## SELECTED PASSAGE

★ ★ ★ ★

But then, billions still don’t trust the systems built for their benefit. As the World Bank’s Global Findex 2025 shows, usage continues to lag behind access. In Nigeria, the paradox is especially obvious, despite digital advances, old fears, cultural divides, and gender gaps keep many out of the system.

Techeconomy sat down with Akinlabi G. Adegoke, chief digital officer at Lotus Bank, to go beyond the numbers. With decades of experience in digital banking, from his pioneering work at ALAT to his current role at Lotus, Adegoke doesn’t just talk technology; he talks about human habits, values, and the trust deficit stalling progress.

In this wide-ranging conversation, he dissects the illusion of inclusion, exposes why savings habits remain informal, and challenges banks and regulators to rethink how they design products, build resilience, and reach the underserved, particularly women and the disconnected poor.

What follows isn’t just a reflection on digital banking, but a blueprint for building a financial system that people actually believe in and use.

TE: The World Bank’s Global Findex 2025 reveals commendable progress in digital financial inclusion globally. However, it also exposes deep-rooted challenges in trust, savings habits, and gender inclusion, especially in regions like Sub-Saharan Africa. From your perspective as a digital leader in Nigeria’s banking space, what stood out to you most in the report?

Akinlabi: What struck me is the paradox behind the progress. It’s impressive that nearly 80% of adults worldwide now have some form of account access. Yet beyond those headlines, the report highlights that simply having an account isn’t the same as really using or benefiting from it.

There’s still a trust and usage gap. Many people remain sceptical about formal finance, don’t save in their accounts, or limit activity due to fears and habits. The persistent gender divide also stood out. Women are still being left behind in many markets, which means we’re not fully tapping our potential.

For me, the big message is that the next real challenge isn’t expanding access, it’s building trust and inclusion. We have to ensure digital financial tools translate into genuine, everyday usage that improves people’s lives.

TE: Despite account ownership rising to 79 percent globally and 75% in low and middle-income countries, over 1.3 billion adults still lack financial accounts. In your view, why does adoption lag behind access in Nigeria, and how can banks like Lotus bridge the trust gap?

★ ★ ★ ★

## EXTRACTED INFORMATION
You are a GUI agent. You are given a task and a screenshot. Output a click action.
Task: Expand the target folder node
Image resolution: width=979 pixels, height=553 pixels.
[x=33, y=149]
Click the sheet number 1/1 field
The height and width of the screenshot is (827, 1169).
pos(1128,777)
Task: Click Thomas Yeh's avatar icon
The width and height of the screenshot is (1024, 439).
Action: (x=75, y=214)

★ ★ ★ ★

## SET EXERCISE 1
According to the interview text, what position does Akinlabi G. Adegoke hold at Lotus Bank?
## SET EXERCISE 2
Please copy the interview text word for word, starting with "What follows isn’t" and going on through "benefiting from it.".

## EXERCISE RESULT 1
He is the chief digital officer at Lotus Bank.

## EXERCISE RESULT 2
What follows isn’t just a reflection on digital banking, but a blueprint for building a financial system that people actually believe in and use.

TE: The World Bank’s Global Findex 2025 reveals commendable progress in digital financial inclusion globally. However, it also exposes deep-rooted challenges in trust, savings habits, and gender inclusion, especially in regions like Sub-Saharan Africa. From your perspective as a digital leader in Nigeria’s banking space, what stood out to you most in the report?

Akinlabi: What struck me is the paradox behind the progress. It’s impressive that nearly 80% of adults worldwide now have some form of account access. Yet beyond those headlines, the report highlights that simply having an account isn’t the same as really using or benefiting from it.